Les chefs retenus – meurtre et destruction d’aéronef – visent directement l’ancien ministre de la Défense cubain, alors en fonction au moment des faits. Cette initiative judiciaire américaine intervient dans un contexte toujours marqué par les tensions liées à cet épisode, impliquant des appareils de l’organisation d’exilés cubains « Brothers to the Rescue ».

Dans les rues de la capitale cubaine, les réactions traduisent majoritairement un rejet de la démarche américaine. Plusieurs habitants dénoncent ce qu’ils perçoivent comme une ingérence dans les affaires internes du pays. Certains invoquent le principe de souveraineté nationale, estimant que les actions de 1996 relevaient d’une réponse à des violations répétées de l’espace aérien cubain.

Au-delà des critiques, des voix appellent à une désescalade. Une partie de la population plaide pour une solution diplomatique, privilégiant le dialogue entre les deux États plutôt qu’une confrontation politique ou judiciaire. L’idée d’une intervention extérieure suscite également des inquiétudes, notamment en raison de ses potentielles conséquences sociales et économiques.

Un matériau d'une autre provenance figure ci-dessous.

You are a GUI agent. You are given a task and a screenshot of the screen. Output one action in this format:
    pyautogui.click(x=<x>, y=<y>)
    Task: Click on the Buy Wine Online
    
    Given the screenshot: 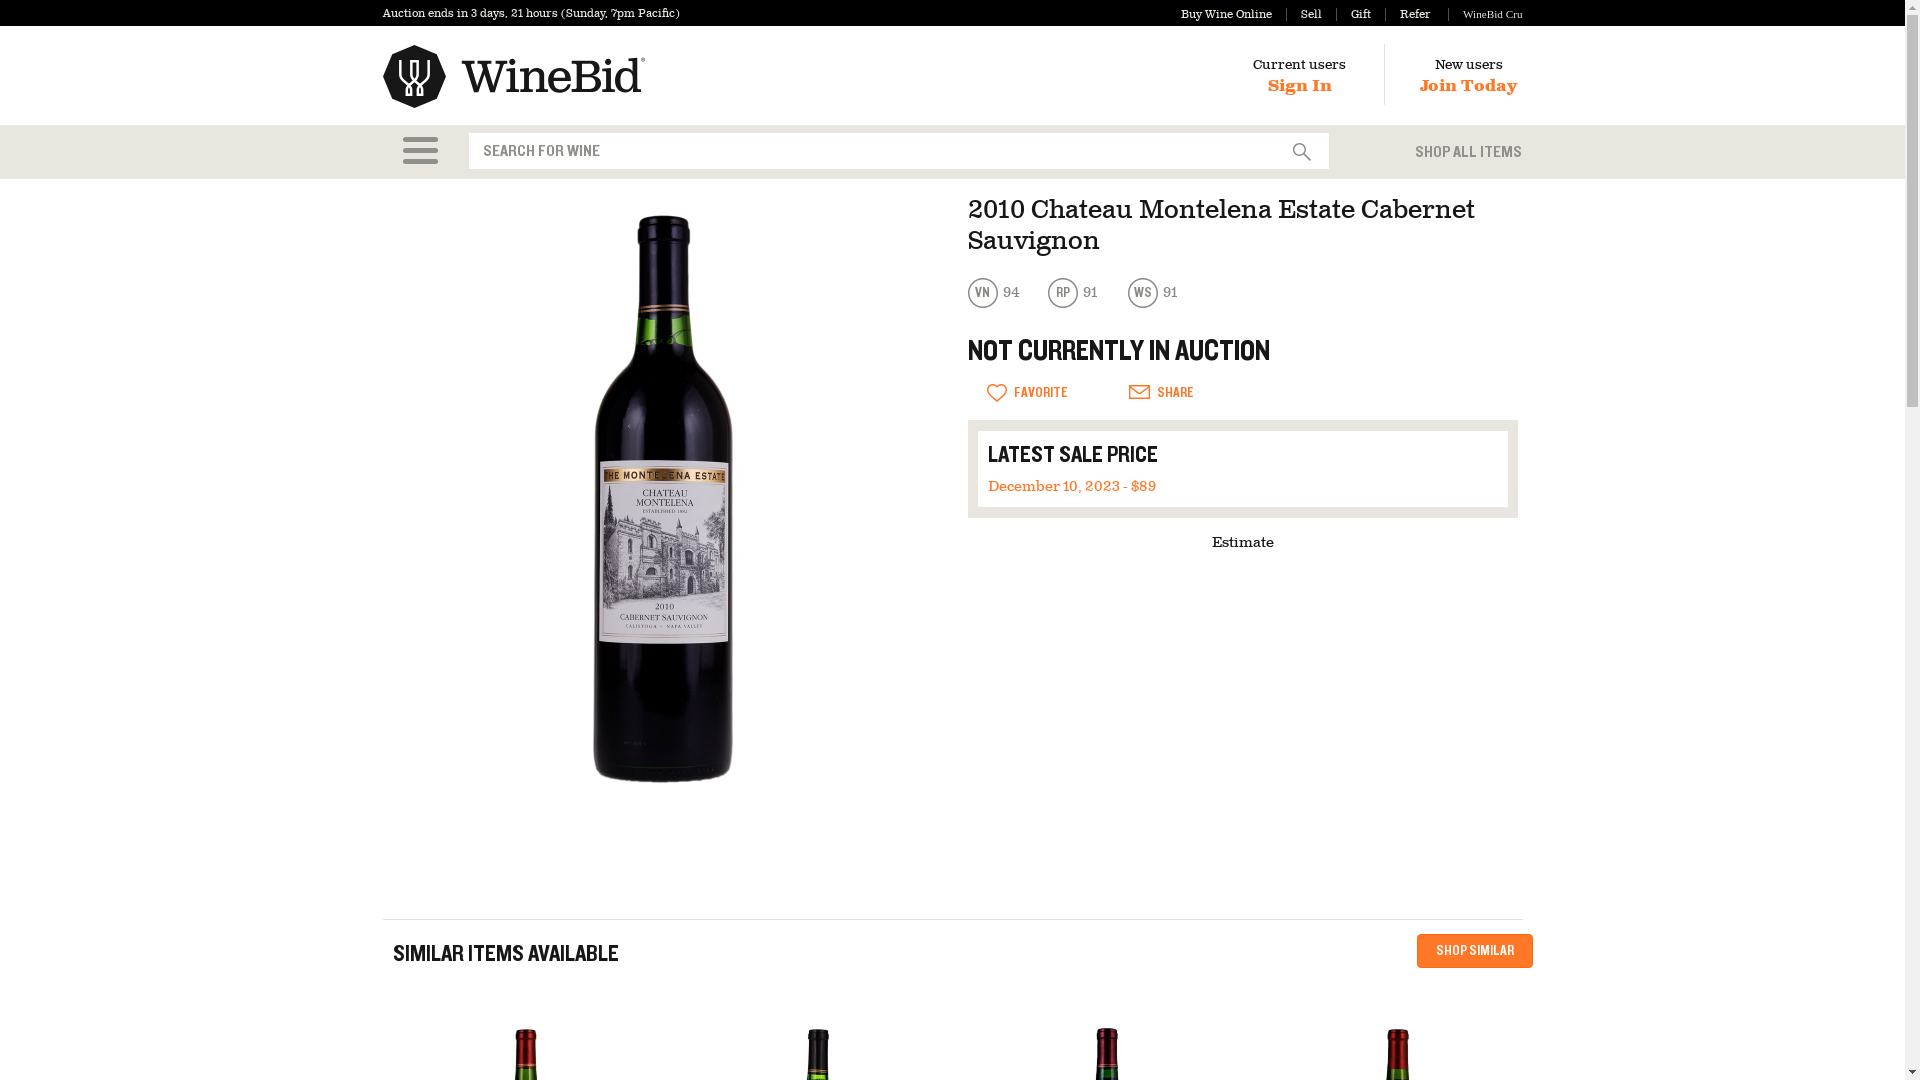 What is the action you would take?
    pyautogui.click(x=1226, y=14)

Sur le plan institutionnel, Miguel Díaz-Canel a fermement condamné ces poursuites, les qualifiant de démarche « politiquement motivée ». Selon lui, elles s’inscrivent dans une stratégie visant à accentuer la pression sur le régime cubain, voire à justifier des actions plus coercitives à l’avenir.

Côté américain, le ministère de la Justice, par la voix de Todd Blanche, affirme attendre que l’ancien dirigeant cubain réponde volontairement aux accusations portées contre lui.

Presque trente ans après les faits, l’affaire continue ainsi d’alimenter un différend diplomatique profond. Entre exigences judiciaires, revendications de souveraineté et appels au dialogue, ce dossier illustre la persistance de fractures historiques dans les relations entre Washington et La Havane.